Newsletter 218 - SA TALIS 2018 ( TEACHING & LEARNING INTERNATIONAL SURVEY) - PART 4
What practices are teachers using in the classroom?
- Among the range of instructional practices, TALIS asks teachers about, those aimed at clarity of instruction are widely applied in South Africa, as well as across the OECD countries and economies participating in TALIS. For instance, 87% of teachers report frequently explaining how new and old topics are related (OECD average 84%). Yet, classroom management practices are more common in South Africa, with 84% of teachers reporting frequently calming students who are disruptive (OECD average 65%).
- Practices involving student cognitive activation, which are known to be important for student learning, are less widespread, with about half of teachers using these methods across the OECD. Specifically, in South Africa, 54% of teachers report frequently asking students to decide on their own procedures for solving complex tasks, compared to 45% on average across the OECD.
- During a typical lesson, teachers spend 66% of classroom time on actual teaching and learning, on average in South Africa, which is lower than the OECD average of 78%. Actual teaching and learning time is lower in schools with high concentrations of students from socio-economically disadvantaged homes compared to schools with low concentrations. In South Africa, the difference amounts to 6 percentage points the equivalent of more than 3 minutes of actual teaching and learning per 60-minute hour.

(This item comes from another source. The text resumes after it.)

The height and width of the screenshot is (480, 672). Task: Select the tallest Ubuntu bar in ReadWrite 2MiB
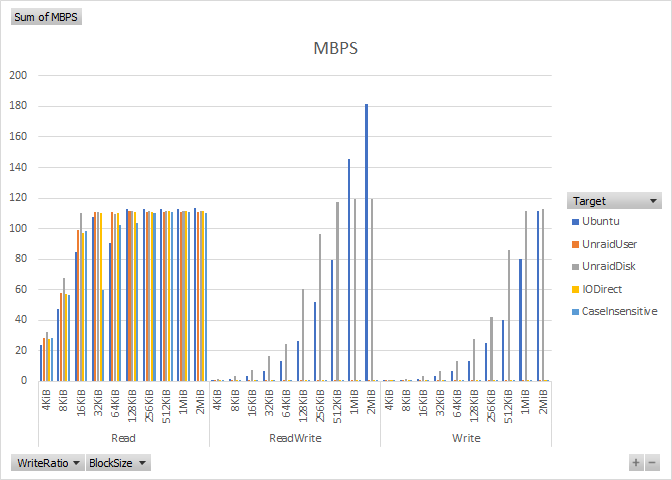[x=366, y=242]
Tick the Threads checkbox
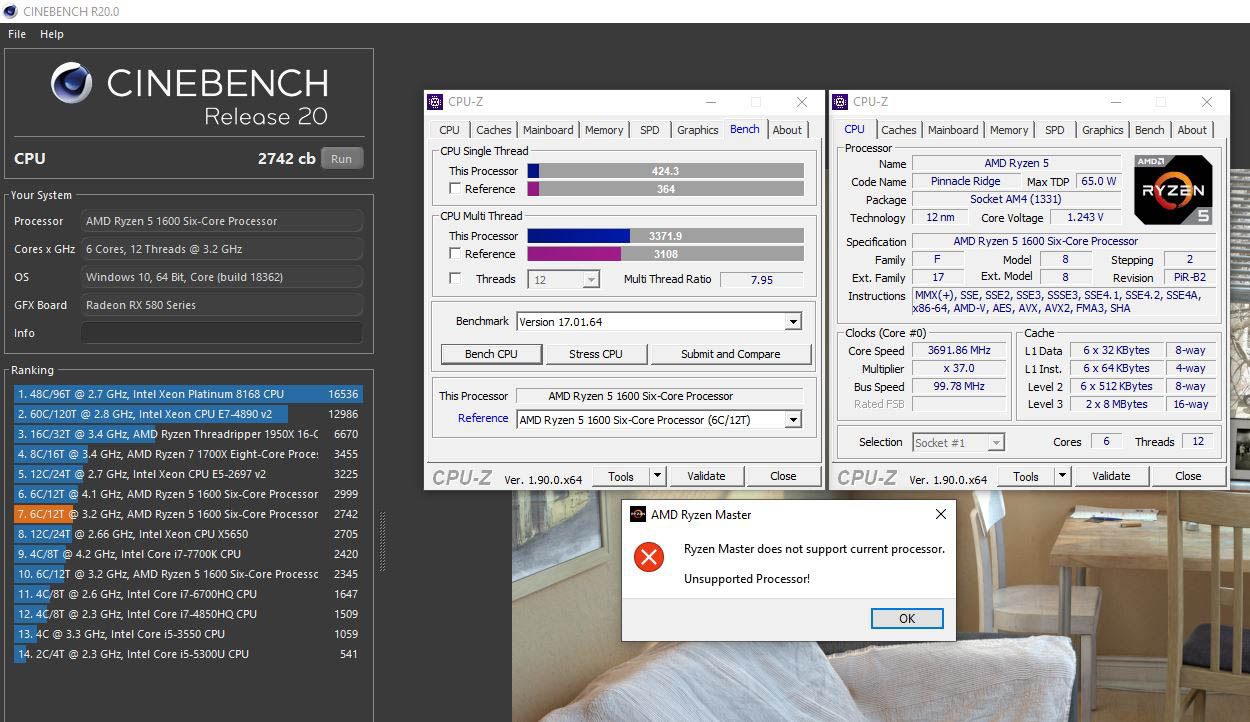Screen dimensions: 1250x722 click(x=456, y=279)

- In South Africa, 86% of teachers routinely assess their students’ progress by observing them and providing immediate feedback (OECD average 79%), at the same time 83% of teachers report administering their own assessments to their students (OECD average 77%) and 52% of teachers frequently let students evaluate their own progress (OECD average 41%).

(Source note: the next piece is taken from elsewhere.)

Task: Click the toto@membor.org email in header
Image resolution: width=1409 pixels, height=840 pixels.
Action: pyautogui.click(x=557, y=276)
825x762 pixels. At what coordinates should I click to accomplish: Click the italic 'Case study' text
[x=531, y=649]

- Overall, a vast majority of teachers and school leaders view their colleagues as open to change and their schools as places that have the capacity to adopt innovative practices. In South Africa, 76% of teachers also report that they and their colleagues support each other in implementing new ideas. This is not significantly different from the average share across the OECD countries and economies participating in TALIS (78%).